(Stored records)
········

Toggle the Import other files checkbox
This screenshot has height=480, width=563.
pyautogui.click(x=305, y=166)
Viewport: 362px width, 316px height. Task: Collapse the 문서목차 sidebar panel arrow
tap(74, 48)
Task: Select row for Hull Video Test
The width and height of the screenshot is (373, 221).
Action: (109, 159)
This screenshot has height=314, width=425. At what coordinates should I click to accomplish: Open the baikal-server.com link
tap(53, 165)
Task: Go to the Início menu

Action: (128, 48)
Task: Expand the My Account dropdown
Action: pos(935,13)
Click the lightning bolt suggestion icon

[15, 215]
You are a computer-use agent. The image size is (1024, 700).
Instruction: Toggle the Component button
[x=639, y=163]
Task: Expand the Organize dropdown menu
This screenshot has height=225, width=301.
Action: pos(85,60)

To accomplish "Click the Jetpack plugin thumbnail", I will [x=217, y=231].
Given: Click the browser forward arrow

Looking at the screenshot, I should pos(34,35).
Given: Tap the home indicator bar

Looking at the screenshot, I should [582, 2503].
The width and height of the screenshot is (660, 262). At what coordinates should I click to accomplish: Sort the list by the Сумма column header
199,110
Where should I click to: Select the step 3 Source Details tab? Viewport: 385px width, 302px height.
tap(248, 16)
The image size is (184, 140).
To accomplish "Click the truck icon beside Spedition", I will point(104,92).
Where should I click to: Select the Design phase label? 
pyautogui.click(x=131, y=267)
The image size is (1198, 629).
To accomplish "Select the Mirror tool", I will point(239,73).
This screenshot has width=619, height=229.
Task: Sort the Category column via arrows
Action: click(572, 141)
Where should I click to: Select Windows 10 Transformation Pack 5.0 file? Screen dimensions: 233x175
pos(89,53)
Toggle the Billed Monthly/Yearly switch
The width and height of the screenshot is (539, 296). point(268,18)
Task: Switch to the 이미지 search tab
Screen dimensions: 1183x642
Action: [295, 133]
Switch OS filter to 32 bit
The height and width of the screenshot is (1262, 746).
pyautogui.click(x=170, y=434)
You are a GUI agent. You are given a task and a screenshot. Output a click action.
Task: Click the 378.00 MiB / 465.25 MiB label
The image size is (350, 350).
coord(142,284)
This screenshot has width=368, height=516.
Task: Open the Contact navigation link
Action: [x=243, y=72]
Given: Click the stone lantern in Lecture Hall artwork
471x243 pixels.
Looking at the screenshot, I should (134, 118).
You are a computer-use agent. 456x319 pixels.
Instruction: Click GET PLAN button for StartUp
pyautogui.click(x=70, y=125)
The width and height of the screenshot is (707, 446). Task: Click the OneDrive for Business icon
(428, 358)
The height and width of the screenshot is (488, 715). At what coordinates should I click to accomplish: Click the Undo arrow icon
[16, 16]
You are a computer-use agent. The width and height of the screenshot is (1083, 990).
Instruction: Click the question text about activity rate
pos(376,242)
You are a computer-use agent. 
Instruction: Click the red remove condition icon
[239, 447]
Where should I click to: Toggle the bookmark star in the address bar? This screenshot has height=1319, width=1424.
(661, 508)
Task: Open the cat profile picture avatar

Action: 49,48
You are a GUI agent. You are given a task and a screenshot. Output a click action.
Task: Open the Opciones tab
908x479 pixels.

········

◆ **What is required**:
List each line of the records that holds the string "computer".

◆ **Answer box**:
You are a computer-use agent. The image size is (1024, 700).
You are a computer-use agent. 456x319 pixels.
You are a computer-use agent. The width and height of the screenshot is (1083, 990).
You are a computer-use agent. 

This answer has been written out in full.